Task objective
When the line containing "August 2006 (26, 2472)" appears in the data below, begin copying there and stop only after the line containing "August 2011 (25, 2226)".

Information shown
----------

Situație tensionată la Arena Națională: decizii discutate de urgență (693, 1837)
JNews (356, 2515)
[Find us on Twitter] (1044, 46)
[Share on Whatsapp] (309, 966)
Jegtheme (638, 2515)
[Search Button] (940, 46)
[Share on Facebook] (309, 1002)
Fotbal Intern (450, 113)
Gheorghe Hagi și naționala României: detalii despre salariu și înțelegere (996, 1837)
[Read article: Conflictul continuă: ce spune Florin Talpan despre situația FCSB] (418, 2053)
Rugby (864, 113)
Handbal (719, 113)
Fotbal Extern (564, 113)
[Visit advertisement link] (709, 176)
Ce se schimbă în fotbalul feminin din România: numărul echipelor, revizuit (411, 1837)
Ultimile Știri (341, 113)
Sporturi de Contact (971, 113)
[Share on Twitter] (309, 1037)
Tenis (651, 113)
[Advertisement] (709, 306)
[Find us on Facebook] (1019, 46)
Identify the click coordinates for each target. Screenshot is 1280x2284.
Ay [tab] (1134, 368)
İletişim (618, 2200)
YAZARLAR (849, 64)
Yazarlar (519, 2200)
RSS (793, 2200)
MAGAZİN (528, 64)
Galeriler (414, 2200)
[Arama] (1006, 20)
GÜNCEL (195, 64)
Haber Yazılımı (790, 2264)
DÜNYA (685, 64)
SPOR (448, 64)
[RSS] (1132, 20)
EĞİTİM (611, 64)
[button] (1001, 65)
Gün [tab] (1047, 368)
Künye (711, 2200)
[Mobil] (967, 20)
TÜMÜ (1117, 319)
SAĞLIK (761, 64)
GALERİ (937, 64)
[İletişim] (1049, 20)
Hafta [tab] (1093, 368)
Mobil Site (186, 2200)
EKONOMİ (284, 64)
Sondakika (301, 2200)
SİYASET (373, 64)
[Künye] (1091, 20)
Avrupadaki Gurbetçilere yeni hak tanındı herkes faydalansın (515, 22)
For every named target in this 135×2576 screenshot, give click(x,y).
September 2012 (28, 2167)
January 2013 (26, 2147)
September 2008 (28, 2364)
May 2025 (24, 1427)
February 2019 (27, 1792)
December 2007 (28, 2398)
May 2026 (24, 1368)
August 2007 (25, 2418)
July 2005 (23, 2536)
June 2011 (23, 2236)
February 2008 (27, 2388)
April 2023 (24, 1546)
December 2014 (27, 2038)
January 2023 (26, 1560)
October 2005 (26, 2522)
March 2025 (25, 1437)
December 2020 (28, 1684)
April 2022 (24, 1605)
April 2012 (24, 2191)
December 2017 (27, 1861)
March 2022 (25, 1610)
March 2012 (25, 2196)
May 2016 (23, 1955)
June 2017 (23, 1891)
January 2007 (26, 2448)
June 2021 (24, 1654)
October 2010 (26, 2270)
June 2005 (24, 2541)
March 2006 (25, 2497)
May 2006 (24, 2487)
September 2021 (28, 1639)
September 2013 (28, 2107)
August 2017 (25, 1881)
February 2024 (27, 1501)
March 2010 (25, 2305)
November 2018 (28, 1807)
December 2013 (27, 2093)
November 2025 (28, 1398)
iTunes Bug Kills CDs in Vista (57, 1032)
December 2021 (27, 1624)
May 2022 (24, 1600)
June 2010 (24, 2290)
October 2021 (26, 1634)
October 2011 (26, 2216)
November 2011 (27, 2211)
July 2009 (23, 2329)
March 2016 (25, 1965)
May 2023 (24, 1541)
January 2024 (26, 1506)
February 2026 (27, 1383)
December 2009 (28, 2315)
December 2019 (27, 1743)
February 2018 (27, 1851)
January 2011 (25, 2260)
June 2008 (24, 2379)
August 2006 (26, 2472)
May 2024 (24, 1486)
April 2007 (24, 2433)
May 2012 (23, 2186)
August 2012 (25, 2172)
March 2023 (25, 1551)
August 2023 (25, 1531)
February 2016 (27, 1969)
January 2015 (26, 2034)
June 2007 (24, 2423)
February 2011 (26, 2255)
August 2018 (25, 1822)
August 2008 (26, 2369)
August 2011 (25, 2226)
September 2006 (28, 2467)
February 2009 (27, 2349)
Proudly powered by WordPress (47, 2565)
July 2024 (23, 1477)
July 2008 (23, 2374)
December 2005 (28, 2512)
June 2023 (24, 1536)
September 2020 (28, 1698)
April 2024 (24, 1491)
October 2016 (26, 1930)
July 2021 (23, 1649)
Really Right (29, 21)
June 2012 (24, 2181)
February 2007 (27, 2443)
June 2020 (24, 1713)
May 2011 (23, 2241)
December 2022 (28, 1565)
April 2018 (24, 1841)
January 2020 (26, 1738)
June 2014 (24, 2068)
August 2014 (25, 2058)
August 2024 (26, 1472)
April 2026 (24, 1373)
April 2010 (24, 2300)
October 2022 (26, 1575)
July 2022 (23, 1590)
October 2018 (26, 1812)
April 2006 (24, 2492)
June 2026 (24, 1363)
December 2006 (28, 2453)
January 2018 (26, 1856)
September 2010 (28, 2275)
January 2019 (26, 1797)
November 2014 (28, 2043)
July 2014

----------

Answer to the exercise
August 2006 (26, 2472)
May 2024 (24, 1486)
April 2007 (24, 2433)
May 2012 (23, 2186)
August 2012 (25, 2172)
March 2023 (25, 1551)
August 2023 (25, 1531)
February 2016 (27, 1969)
January 2015 (26, 2034)
June 2007 (24, 2423)
February 2011 (26, 2255)
August 2018 (25, 1822)
August 2008 (26, 2369)
August 2011 (25, 2226)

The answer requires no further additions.